Data for this exercise:
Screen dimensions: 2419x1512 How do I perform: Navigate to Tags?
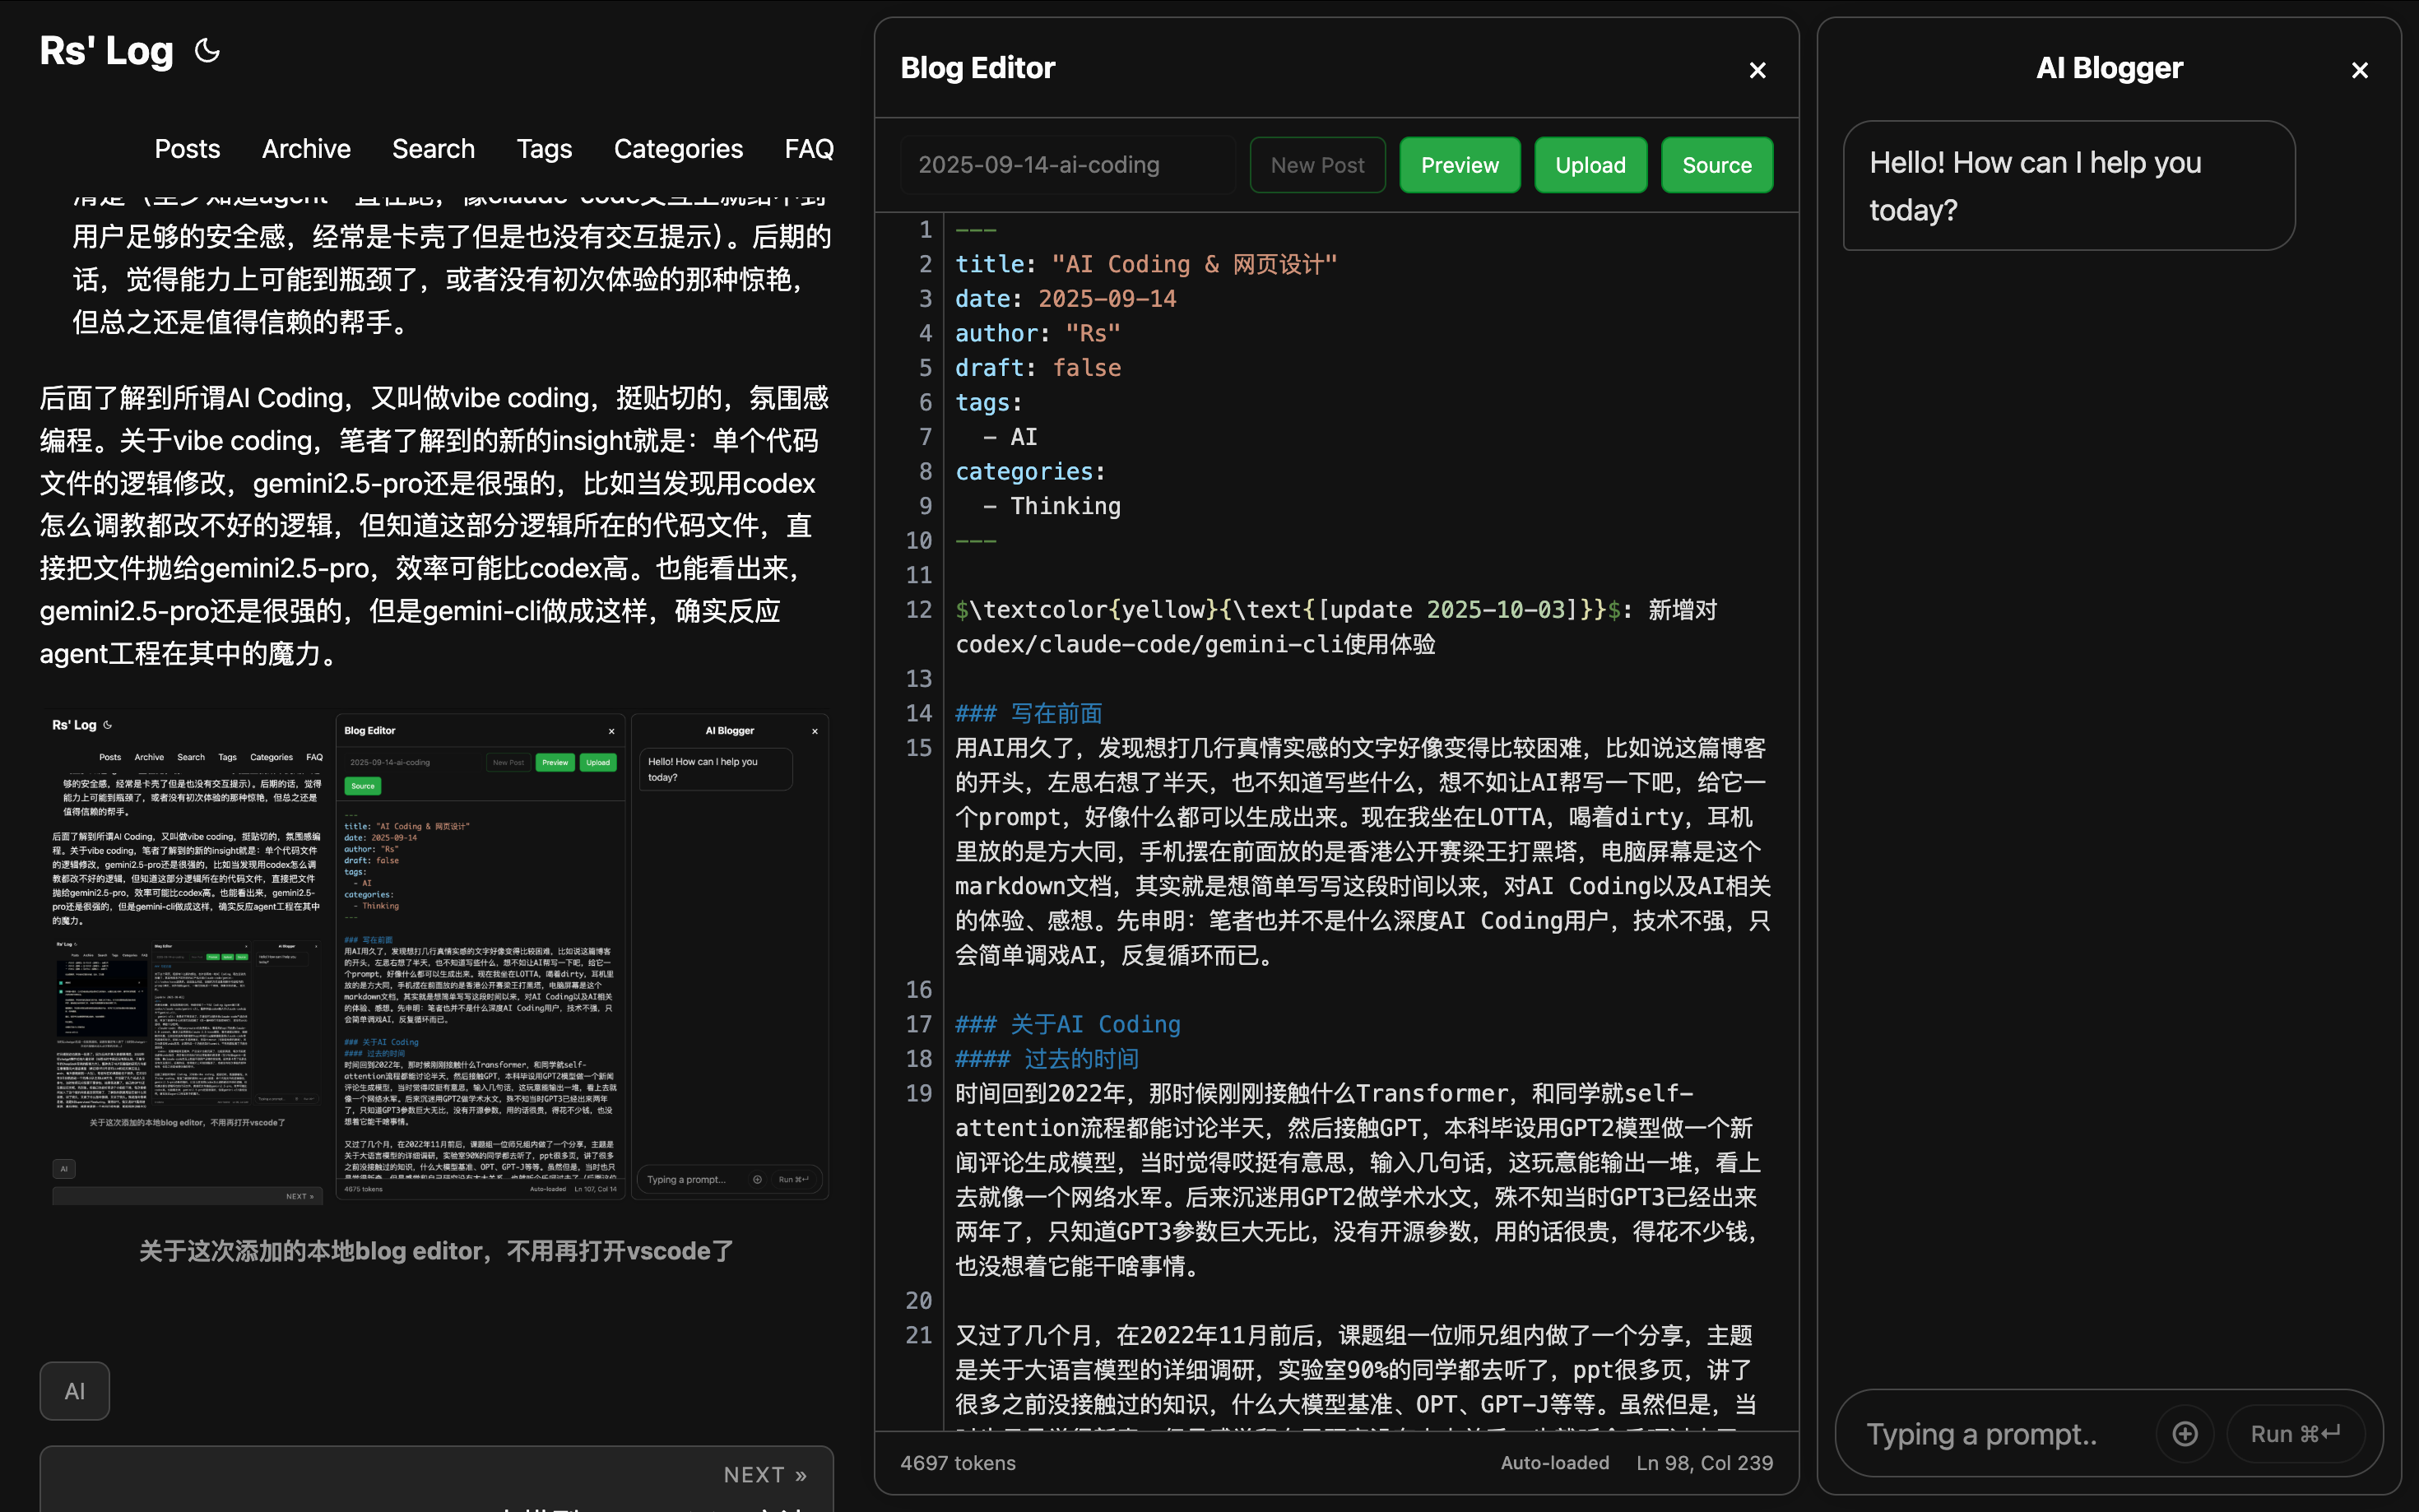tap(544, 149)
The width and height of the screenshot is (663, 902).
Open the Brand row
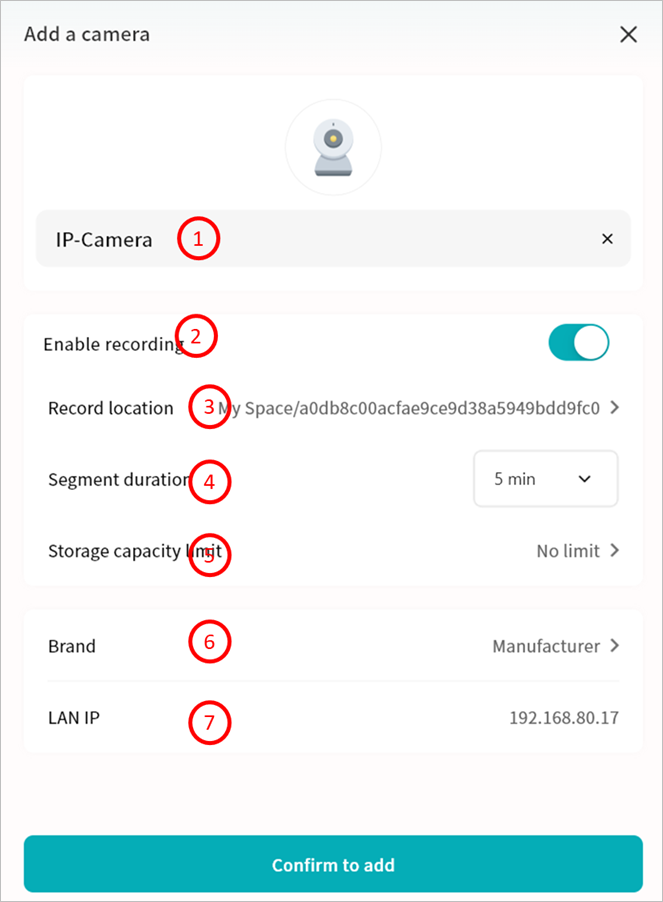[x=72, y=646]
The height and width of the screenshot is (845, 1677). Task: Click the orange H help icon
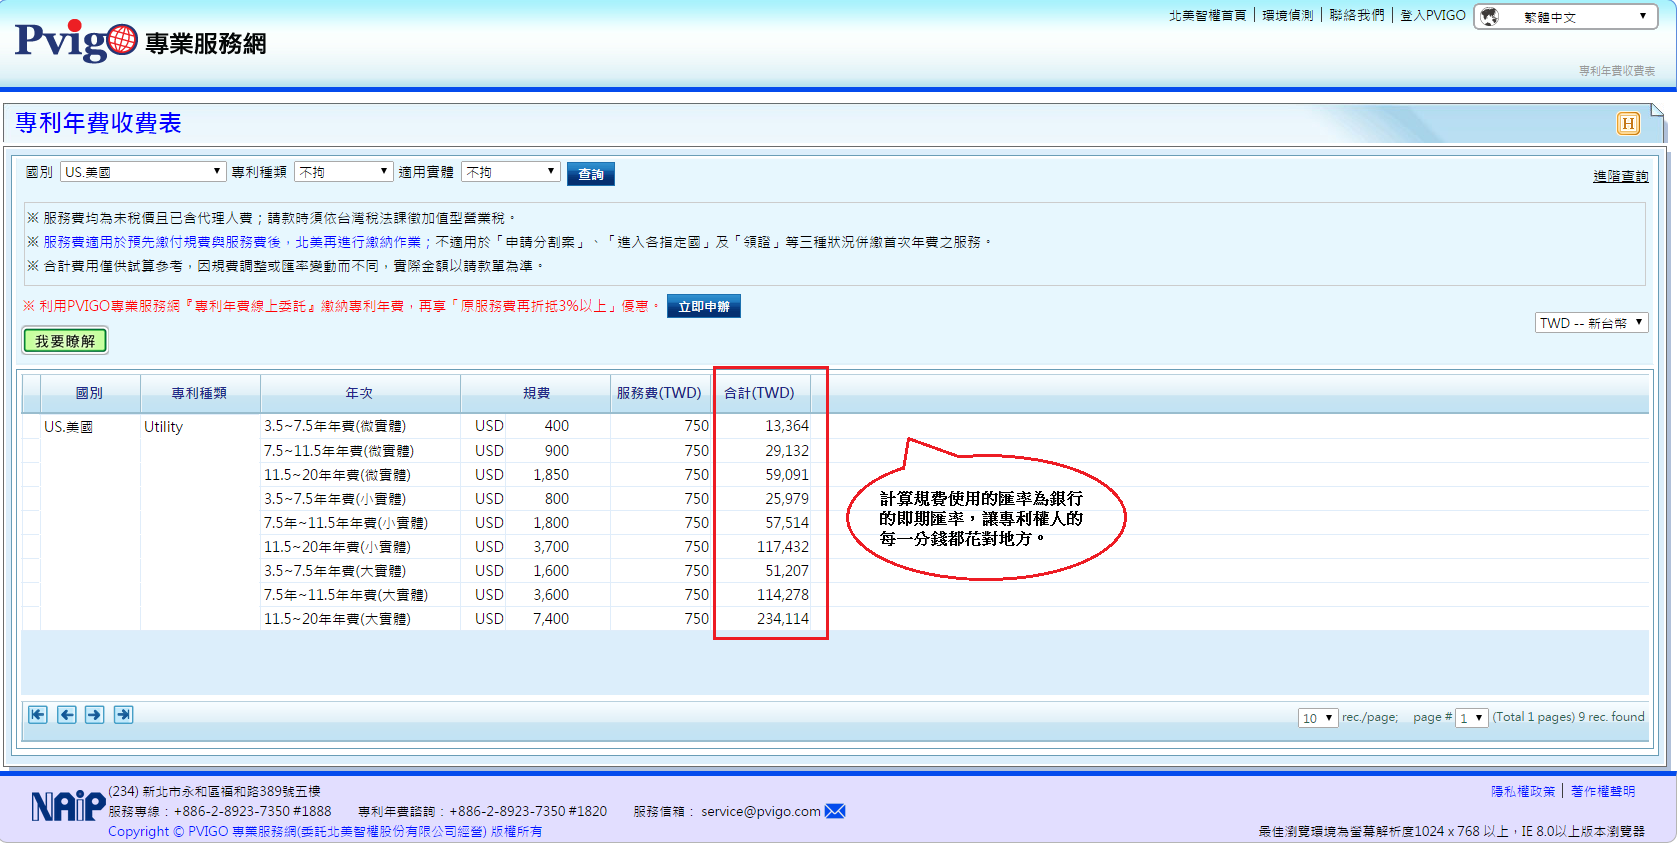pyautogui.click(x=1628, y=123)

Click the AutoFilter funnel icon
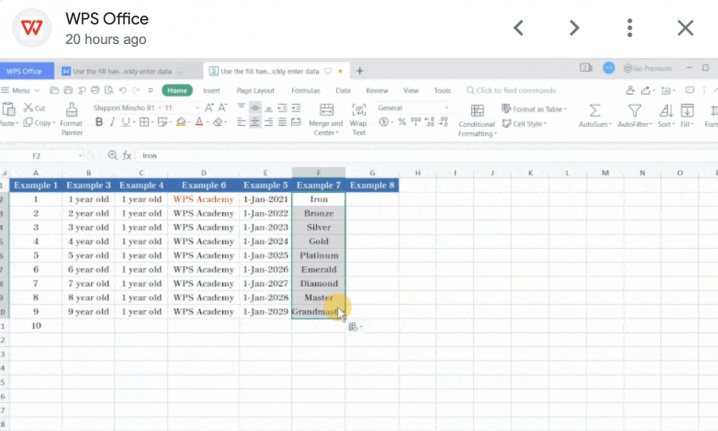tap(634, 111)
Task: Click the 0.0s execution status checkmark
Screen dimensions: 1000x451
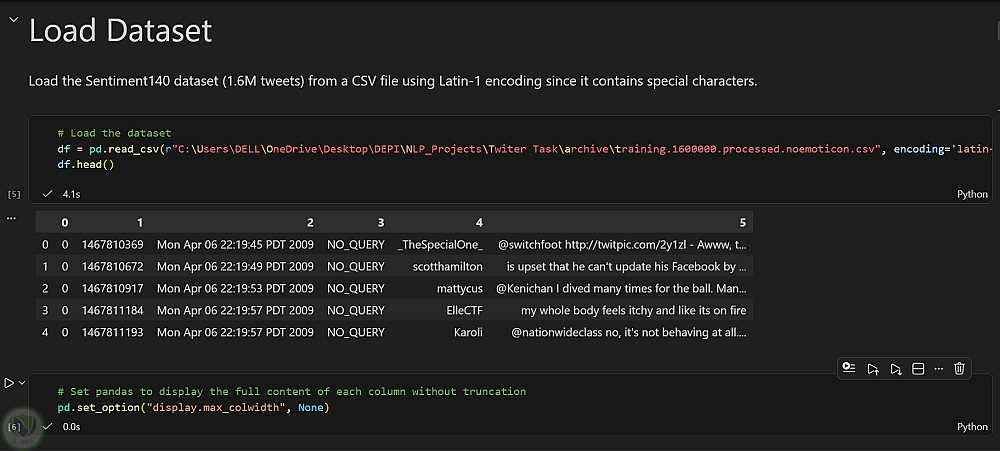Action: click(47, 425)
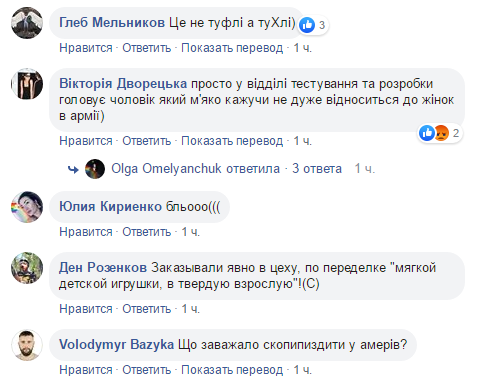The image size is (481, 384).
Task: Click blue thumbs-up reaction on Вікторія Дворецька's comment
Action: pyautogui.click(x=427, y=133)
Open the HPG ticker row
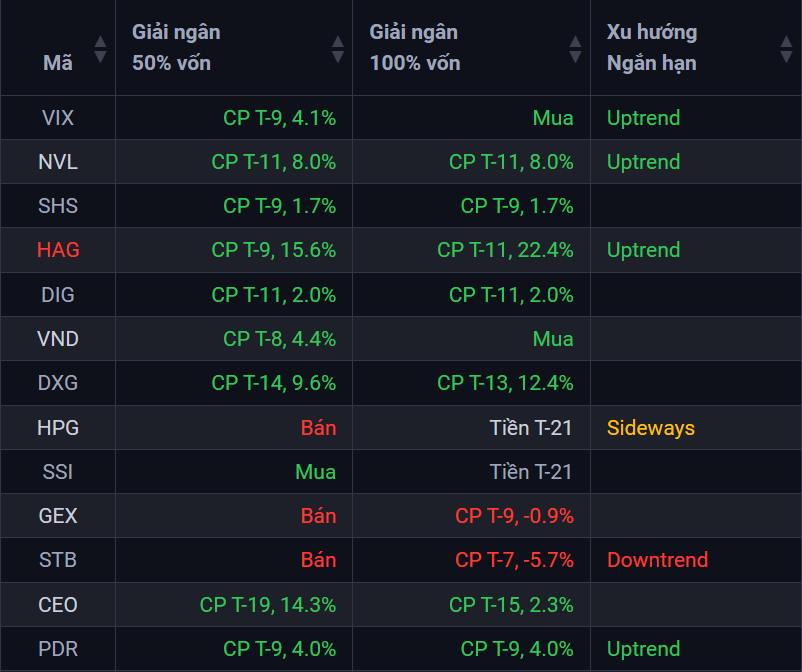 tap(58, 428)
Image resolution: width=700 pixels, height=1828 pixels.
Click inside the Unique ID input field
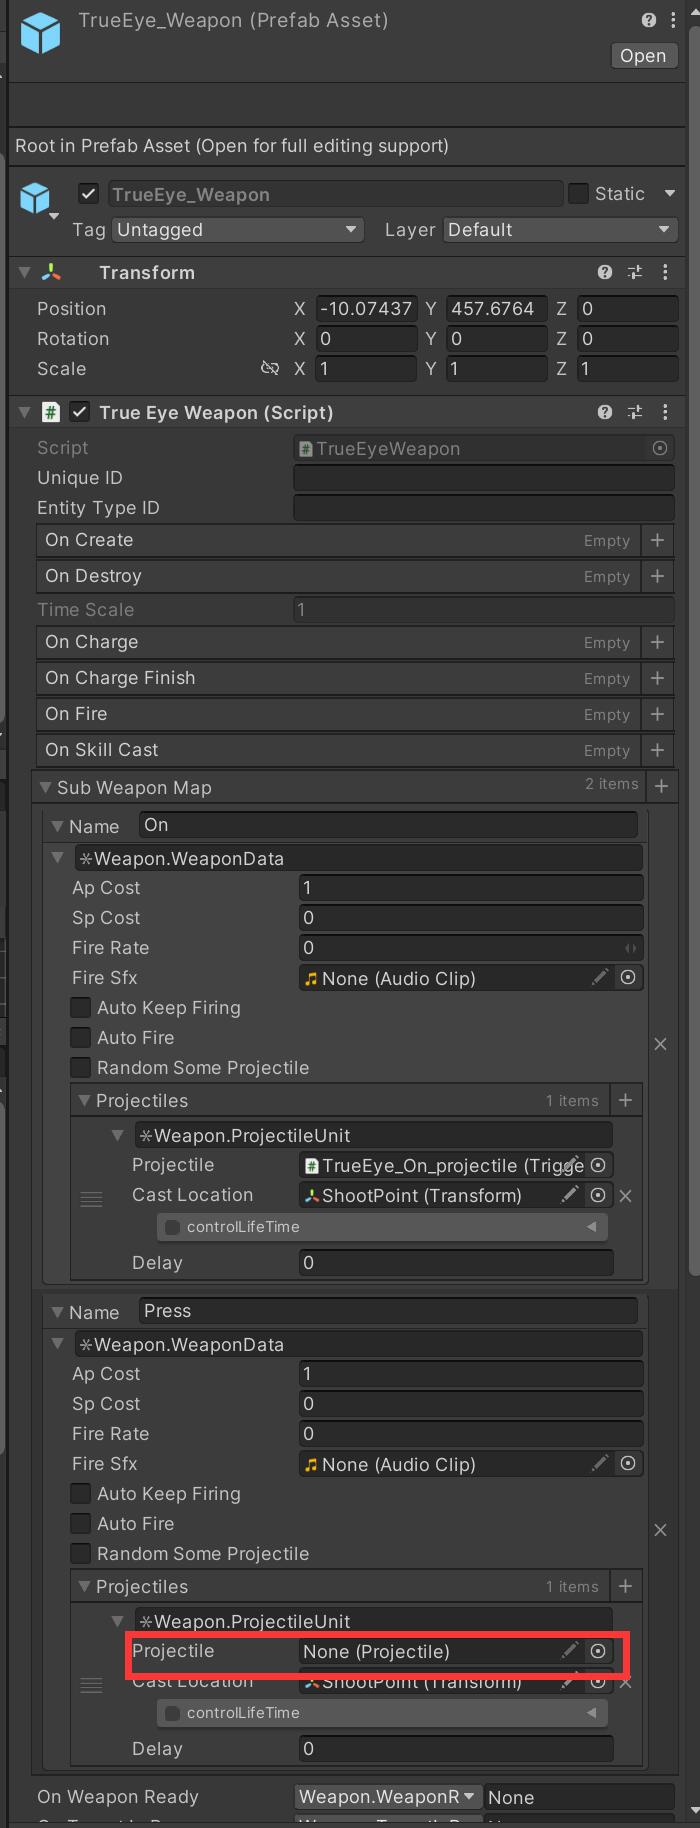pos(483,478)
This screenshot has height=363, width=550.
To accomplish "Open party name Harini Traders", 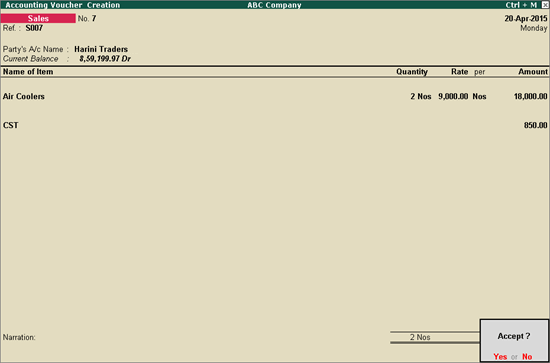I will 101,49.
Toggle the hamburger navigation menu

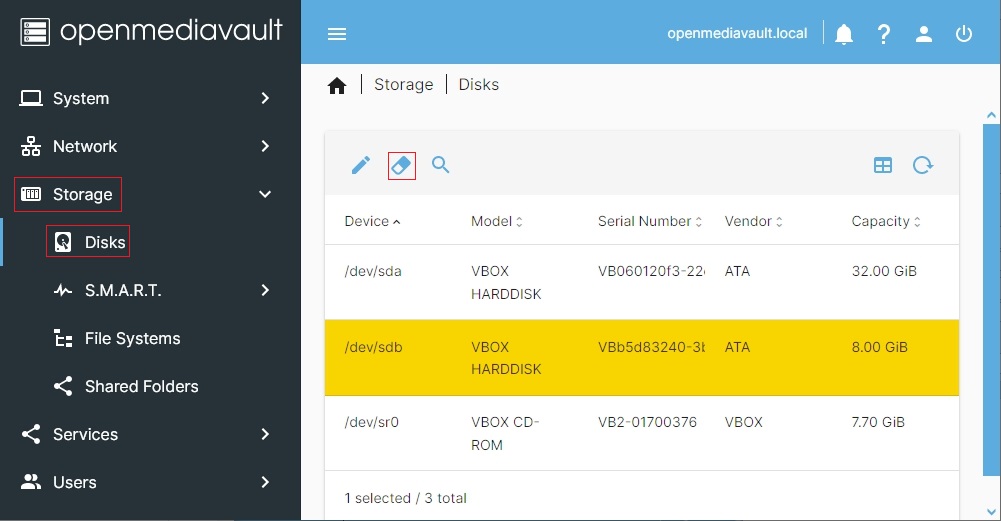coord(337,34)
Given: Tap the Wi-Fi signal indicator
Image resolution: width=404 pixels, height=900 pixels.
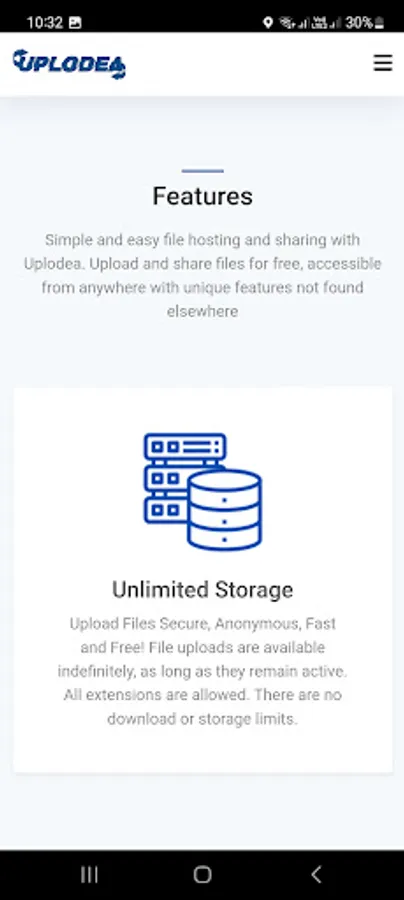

What the exercise asks:
Format the rows from the line containing "The width and" to the line containing "tap(634, 111)", both included, as a numbered list with blank lines omitted and the pictures left out.

Complete response:
1. The width and height of the screenshot is (663, 902).
2. Open the Brand row
3. [x=72, y=646]
4. The height and width of the screenshot is (845, 1677). Task: Click the orange H help icon
5. pyautogui.click(x=1628, y=123)
6. Click the AutoFilter funnel icon
7. tap(634, 111)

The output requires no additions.